Reasonable accommodations refer to the modifications necessary to ensure that College requirements do not discriminate against students with disabilities or have the effect of excluding students on the basis of disability. A reasonable accommodation helps to minimize, as much as possible, the limitations resulting from the disability and provides the individual with an equal opportunity to participate in College programs and activities. The College is not required to make a modification that it can demonstrate would substantially alter an essential element of a College requirement, standard or program.
Student Disability Services coordinates accommodations for students with learning disabilities, visual and hearing impairments, chronic medical conditions, traumatic brain injury (TBI), Attention Deficit (Hyperactivity) Disorder (ADD/ADHD), psychological disabilities, and orthopedic/mobility disorders. Accommodations may include extended time on timed tests, alternate formats for print materials, captioning, ASL interpreters, note-takers, scribes, lecture notes, permission to audio record lectures, short-term extensions, assistive software and elimination of physical barriers. We will always consult with faculty members in advance if there is any question about whether an accommodation will alter a fundamental course or program requirement.
Once a student has registered with Student Disability Services, Director Monica Vance will prepare a formal Accommodations Letter. Students are given copies of the letter to share with each of their professors. We encourage students to arrange individual meetings with their faculty as soon as they receive the letter, so that there is an opportunity to meet privately to discuss needs. Please be aware that disability status and accommodations are highly private.

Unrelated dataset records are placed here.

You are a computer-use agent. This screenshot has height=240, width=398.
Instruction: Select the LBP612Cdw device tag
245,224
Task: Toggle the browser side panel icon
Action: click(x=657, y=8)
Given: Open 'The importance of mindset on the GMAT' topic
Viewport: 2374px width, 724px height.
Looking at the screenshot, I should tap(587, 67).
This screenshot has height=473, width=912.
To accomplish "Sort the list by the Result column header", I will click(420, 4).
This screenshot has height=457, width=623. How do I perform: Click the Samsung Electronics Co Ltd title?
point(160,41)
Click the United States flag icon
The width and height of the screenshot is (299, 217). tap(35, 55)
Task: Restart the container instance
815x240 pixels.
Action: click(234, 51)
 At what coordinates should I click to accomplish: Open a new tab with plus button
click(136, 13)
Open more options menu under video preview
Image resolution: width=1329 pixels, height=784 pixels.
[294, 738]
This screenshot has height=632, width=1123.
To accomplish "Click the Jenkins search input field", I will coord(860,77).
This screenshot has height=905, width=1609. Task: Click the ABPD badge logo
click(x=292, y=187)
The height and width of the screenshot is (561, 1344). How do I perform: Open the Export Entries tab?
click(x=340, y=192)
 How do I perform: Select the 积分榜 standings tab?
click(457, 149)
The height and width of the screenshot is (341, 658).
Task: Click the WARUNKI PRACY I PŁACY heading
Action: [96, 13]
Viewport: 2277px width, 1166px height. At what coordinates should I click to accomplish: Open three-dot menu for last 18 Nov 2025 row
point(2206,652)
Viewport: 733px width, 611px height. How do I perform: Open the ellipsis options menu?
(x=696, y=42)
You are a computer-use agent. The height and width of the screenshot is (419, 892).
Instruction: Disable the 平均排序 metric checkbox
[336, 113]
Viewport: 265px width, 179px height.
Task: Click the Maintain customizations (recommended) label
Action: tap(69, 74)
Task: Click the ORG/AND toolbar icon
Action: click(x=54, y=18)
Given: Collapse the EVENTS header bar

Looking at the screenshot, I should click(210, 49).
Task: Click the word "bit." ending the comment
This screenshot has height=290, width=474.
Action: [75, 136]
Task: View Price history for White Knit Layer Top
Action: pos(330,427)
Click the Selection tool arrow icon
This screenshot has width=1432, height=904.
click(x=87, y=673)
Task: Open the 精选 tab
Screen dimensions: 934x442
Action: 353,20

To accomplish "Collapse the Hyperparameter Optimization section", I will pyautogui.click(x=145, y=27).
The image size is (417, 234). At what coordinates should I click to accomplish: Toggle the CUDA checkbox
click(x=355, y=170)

Please do not share students' information with others unless the student has given you explicit permission.
Student Disability Services is not able to provide retroactive accommodations. Students must register with the Office first and submit appropriate clinical documentation of a disability. Accommodations begin once the student has received a formal accommodations letter. At times, even after receiving a letter from our Office, some students may elect not to utilize an accommodation.
We will aim to contact you well in advance of a course if we discover that a student's needs require additional preparation time (e.g., arranging scribes, lab assistants, electronic course materials, captioning, etc). Some course materials (e.g., electronic texts, recordings, Braille or tactile diagrams) can take weeks to arrange. At times, students may develop disability concerns during the course of the semester. We will do our best to give you as much notice as possible.
Typically, arrangements for testing accommodations are made directly between the faculty and the student. Students are expected to contact their faculty at the beginning of each semester to request their testing accommodations for scheduled exams and quizzes and discuss the arrangements. Students are also expected to notify/remind their faculty at least two weeks prior to a scheduled exam or quiz that they would like to use their testing accommodations. Failure to adhere to this timeline may result in the student forfeiting use of their accommodations for a particular exam. Faculty may deny a student’s request to use their accommodations if there is not a reasonable amount of time to arrange them. Faculty may allow a student to reschedule an exam using their accommodations at a date and time that does not conflict with the student’s course schedule.
If the faculty is unable to proctor an exam for a student who needs testing accommodations, the faculty must submit an Exam Proctor Request Form to Student Disability Services to request a proctor. The completed form must be received by the Office at least two weeks before a scheduled exam to secure a proctor. Student Disability Services will assist with reserving separate testing locations for final exams and mid-term exams, if needed. Visit the Exam Proctoring page for more information.
Privacy Note for Faculty and Staff
Swarthmore College respects the privacy of its students. The Family Educational Rights and Privacy Act (FERPA) governs all student record information. All information concerning student disabilities and accommodations is kept separately from student academic files. This information is confidential and will not be released to third parties without the written permission of the student, except in circumstances involving matters of health, safety, and law. Information regarding student disabilities and requests for accommodation is available to College faculty and staff on a need-to-know basis.
Please avoid discussing accommodations for students in public. We encourage you and the student to meet individually to discuss your course and any accommodations arrangements.